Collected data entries
* * * * *
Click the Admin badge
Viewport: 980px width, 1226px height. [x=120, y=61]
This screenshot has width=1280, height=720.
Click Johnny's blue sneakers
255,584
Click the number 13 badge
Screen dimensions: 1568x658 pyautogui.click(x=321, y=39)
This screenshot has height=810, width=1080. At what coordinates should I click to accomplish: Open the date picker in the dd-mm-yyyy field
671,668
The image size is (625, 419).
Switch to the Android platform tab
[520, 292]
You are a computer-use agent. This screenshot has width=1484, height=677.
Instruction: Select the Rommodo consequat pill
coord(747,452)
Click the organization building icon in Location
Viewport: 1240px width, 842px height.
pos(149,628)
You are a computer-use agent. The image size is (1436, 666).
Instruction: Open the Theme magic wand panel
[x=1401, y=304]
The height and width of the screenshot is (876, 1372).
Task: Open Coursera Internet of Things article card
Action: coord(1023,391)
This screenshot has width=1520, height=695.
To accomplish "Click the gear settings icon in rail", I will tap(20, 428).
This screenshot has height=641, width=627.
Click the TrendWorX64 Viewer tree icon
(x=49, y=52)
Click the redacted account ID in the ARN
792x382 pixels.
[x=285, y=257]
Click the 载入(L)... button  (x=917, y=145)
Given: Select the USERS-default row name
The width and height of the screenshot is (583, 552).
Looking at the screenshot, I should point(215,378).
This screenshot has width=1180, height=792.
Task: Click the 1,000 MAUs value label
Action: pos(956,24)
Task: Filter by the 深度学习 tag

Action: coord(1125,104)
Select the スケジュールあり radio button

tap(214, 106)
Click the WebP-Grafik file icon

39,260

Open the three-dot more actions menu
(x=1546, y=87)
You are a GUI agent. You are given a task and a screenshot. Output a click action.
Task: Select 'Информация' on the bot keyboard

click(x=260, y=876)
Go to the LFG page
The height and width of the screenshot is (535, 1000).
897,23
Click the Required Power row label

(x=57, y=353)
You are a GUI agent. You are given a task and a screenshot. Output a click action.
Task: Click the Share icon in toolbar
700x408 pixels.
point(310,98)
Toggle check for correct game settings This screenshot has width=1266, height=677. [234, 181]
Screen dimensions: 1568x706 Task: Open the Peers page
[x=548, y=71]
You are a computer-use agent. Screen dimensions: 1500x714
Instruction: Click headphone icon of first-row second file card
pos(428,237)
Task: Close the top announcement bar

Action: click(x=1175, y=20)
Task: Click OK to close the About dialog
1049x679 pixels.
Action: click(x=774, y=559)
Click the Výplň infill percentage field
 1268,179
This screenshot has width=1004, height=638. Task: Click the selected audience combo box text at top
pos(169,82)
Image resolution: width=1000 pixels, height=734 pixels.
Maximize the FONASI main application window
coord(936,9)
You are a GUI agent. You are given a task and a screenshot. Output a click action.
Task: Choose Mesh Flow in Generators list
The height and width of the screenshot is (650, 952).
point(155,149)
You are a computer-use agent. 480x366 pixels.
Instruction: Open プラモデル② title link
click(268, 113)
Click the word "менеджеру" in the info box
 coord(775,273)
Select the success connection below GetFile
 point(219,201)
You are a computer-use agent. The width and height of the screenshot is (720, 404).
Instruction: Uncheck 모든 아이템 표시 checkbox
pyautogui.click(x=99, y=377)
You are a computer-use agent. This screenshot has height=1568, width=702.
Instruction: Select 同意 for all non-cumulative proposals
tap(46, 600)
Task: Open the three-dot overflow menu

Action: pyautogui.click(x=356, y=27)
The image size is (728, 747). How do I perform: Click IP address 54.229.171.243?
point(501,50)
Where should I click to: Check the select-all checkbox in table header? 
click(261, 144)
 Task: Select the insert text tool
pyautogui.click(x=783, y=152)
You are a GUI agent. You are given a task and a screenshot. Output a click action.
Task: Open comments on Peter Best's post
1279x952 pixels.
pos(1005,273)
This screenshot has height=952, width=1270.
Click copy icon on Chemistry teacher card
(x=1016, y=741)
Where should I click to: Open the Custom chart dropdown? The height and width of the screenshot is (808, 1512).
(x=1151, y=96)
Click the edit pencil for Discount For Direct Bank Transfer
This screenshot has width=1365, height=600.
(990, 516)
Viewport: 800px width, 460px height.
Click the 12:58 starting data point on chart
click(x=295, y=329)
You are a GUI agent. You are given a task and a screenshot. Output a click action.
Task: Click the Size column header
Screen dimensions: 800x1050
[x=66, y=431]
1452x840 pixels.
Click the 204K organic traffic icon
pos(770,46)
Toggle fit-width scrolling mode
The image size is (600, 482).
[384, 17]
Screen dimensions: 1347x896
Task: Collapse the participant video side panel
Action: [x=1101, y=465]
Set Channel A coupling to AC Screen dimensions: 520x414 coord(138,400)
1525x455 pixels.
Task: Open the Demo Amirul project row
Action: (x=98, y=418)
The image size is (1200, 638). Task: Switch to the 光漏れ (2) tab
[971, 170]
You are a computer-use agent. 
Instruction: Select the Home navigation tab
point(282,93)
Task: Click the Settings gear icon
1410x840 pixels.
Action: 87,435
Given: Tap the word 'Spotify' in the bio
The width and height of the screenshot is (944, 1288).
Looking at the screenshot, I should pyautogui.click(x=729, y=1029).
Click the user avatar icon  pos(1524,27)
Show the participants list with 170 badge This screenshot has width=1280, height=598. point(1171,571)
* * * * *
TASK GOAL: Locate the word "gear" in the records above, and return each line that has it.

RESPONSE:
To accomplish "Click the gear settings icon in rail", I will tap(20, 428).
Task: Click the Settings gear icon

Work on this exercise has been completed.